- 6 years ago
Hi, girls. I just started a graduate program in which I am doing very well, and I am happy. If I successfully finish, then I will have great job opportunities as a professor or researcher – but the location of the available jobs is uncertain right now.
My fiance and I moved in together in this new city recently, and he transferred jobs. Now he is still working full-time at a job that he does not enjoy. I was under the impression that he wanted to transfer to this university to finish his graduate degree (only another semester or two left), but now he says he doesn’t have any motivation to do so.
So, here I am, enjoying my education and my new research-related job, and he seems pretty depressed to be living here. He keeps comparing things to his old city that he claimed to hate and couldn’t wait to leave. He’s even mentioned to someone else that he wants to move back. Initially, I thought this would be a good move for him, as for me. He said he was very excited about it, and I thought he would love going to this school to finish his degree. But now, I realize the I may have been wrong, and I feel selfish.
Last night, he randomly brought up the prospect of me transferring to an out-of-state school, so he could move to a city that could offer more jobs to him that are related to his desired field of research. First of all, I am not ready to make a huge move like that out of our home state, especially since everything is going so well for me. I know that is selfish – but on the other hand, I feel like I would be put into a bad situation for myself by not being able to get into a good university there, not getting graduate funding (out-of-state tuition is ridiculously expensive!), etc. However, if I stay here and continue my education, I don’t think he can make it another 2 years at this rate, based on his feelings.
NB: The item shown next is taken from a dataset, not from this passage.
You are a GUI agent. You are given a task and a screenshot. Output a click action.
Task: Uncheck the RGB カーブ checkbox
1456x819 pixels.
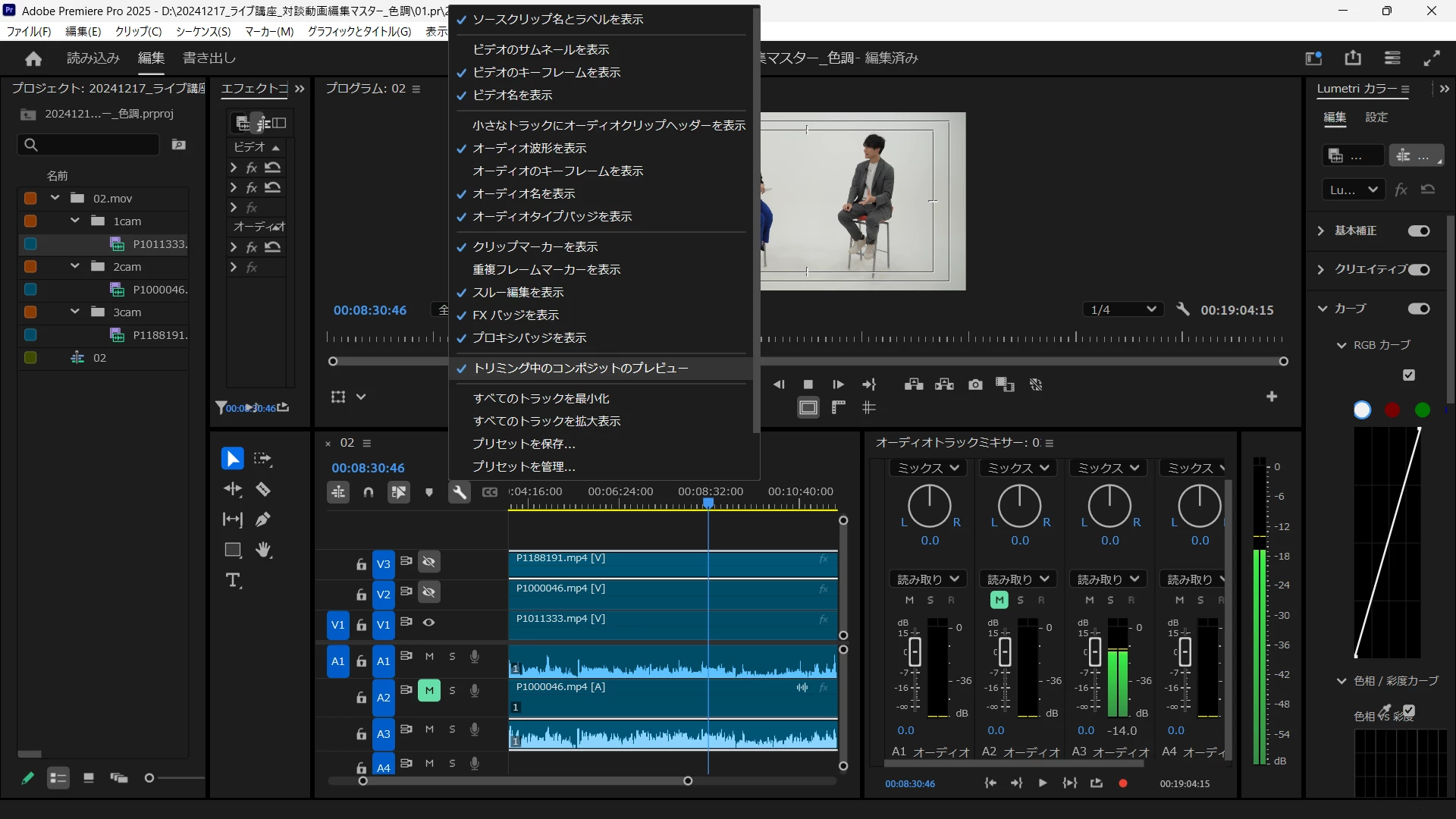pyautogui.click(x=1409, y=375)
So – basically, I want advice or thoughts on this situation. Also, I want thoughts on our future. We want to begin our careers that seem right for us. The problem is that I’m not sure if both of us can end up in the same city with our ideal career positions. Right now, I may be seeing it through a skewed perspective, but I feel like maybe, in the end, one of us won’t be as happy and become bitter.
Thanks for any thoughts, suggestions, advice, etc.